Remember when Moses spoke with God on the mountain? And when he returned back down to the people they could not look upon his face because it was so bright? In fact, he had to cover it with a veil. 

Only God can bring the light in dark times. Or even in happy times. How many times have you heard of millionaires suffering from depression and even committing suicide. Why? Because even when things are plentiful, if God is not there, there is no light. 

I find more joy  and happiness in this season in my life than in other days. How can that be? What seems like the most hopeless situation, I feel the light of Christ warming my soul. It's because He is present. He is here. 

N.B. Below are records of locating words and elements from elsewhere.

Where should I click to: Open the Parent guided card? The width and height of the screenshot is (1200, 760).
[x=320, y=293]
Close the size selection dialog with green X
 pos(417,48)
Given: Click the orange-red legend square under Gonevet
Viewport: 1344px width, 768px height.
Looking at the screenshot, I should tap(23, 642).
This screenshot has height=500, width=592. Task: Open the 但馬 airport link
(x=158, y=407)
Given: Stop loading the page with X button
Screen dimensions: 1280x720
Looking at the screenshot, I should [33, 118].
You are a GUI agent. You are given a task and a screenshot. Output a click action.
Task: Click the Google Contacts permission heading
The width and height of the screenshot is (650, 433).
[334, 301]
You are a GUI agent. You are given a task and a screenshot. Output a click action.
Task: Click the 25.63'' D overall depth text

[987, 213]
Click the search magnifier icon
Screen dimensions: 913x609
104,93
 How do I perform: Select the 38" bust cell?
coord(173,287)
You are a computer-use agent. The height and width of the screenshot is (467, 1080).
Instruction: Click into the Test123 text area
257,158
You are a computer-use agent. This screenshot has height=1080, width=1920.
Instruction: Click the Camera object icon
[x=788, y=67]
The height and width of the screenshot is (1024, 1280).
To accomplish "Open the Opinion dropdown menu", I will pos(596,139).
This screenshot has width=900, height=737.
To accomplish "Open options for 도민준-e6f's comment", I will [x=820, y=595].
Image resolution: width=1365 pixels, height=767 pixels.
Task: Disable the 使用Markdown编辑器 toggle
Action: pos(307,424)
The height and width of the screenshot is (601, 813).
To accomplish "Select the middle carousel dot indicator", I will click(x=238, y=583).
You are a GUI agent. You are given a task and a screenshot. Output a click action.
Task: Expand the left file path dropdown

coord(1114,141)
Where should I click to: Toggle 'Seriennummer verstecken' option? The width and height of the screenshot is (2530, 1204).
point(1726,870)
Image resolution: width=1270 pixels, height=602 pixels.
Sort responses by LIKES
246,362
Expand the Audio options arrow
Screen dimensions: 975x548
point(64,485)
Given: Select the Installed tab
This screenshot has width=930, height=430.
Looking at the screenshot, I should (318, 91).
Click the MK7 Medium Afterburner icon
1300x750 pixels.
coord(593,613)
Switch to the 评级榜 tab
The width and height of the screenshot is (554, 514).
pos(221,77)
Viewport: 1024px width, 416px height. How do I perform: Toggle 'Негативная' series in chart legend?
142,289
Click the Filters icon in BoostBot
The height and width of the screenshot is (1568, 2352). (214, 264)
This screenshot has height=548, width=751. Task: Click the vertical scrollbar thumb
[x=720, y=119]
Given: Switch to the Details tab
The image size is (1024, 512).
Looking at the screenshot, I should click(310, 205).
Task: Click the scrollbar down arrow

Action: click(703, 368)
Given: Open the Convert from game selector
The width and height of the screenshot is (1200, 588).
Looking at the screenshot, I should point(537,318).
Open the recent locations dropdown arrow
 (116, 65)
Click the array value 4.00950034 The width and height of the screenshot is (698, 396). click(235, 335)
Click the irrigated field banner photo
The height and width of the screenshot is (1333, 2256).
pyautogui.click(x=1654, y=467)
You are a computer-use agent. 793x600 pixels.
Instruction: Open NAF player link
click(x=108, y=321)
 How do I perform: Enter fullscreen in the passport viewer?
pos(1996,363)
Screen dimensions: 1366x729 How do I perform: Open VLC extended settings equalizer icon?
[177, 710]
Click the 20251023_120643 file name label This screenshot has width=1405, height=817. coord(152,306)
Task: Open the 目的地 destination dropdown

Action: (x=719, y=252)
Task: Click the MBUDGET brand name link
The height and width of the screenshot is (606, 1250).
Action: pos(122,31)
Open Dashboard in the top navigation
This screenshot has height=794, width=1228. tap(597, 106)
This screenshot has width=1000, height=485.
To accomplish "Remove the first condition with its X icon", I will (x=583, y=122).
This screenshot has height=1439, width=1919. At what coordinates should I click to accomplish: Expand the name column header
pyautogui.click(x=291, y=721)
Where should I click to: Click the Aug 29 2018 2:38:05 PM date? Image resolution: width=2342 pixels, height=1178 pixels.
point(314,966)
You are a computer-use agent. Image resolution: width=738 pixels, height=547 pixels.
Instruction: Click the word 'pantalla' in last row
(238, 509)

There have been many other periods of my life where things seemed to be looking up. Bills paid with money to spare, seemingly happy marriage with minimal arguments, healthy and happy children. But within my soul, there was a sadness and sense of feeling lost and alone. 

When we seek Him, He will answer the call. And when your times are desperate and FULL of need, there is much calling going on. 

I'm not saying that I walk around with a permanent smile on my face these days.  I don't. There is still sadness in the fact that we are on our last days with Molly. My dear, sweet baby girl. But I feel His light shining on me constantly throughout the day. I need not worry or feel despair. He's orchestrated everything. And I am not scared. I have a light in an otherwise dark place. 

Thursday, April 9, 2015

When enough is enough

I can't tell you how many times Mothering has brought me to my limits. There have been days when Peter has walked in the door, only for me to walk right out so I can catch my breath. Parenting is NOT for the faint of heart. So much blood, sweat, and tears are required. 

But what do you do when there's no more to give?

Your body has been drained of every single ounce of energy. Your emotions have been used up and you are now numb. 

This has been my daily state as of late. By the end of the day, (or sometimes by 9:00 a,m,) I can't imagine going on anymore. The day is too hard. The demands too great. The chaos too high. And the pain too much. 

But God is amazing

He's continually showing me that when I am finally drained of myself, He shows up and takes over. His strength truly is made perfect in my weakness. 

"The eyes of the LORD are upon the righteous, and his ears are open unto their cry."
Ps. 34:15

He hears me. But better than that, He takes action and rescues me from the miry clay. He reaches down in the pit and picks me up. 

I find that He does this by presenting His Word to me. Promise after promise shows up and I am reminded once again of all the things I had forgotten. 

He will never leave me, nor forsake me. 
He bears me on eagles wings.
He restoreth my soul.
He is good. 

The funny thing about this Christian life is that once a truth is learned, you don't just know it and move on. It's presented again and again because we are notorious for forgetting. The good, perfect, sweet, and lovely are continually being pushed out of our mind by the bad, wicked, hard, and sad. 

I'm thankful for renewal in spirit every day. Otherwise, this would be too hard to bear. 

I still wonder sometimes, why us? I'm nothing. I'm no super person. Why would you ask such a great task of our family? And then I hear Him whisper, It's not why, but WHO.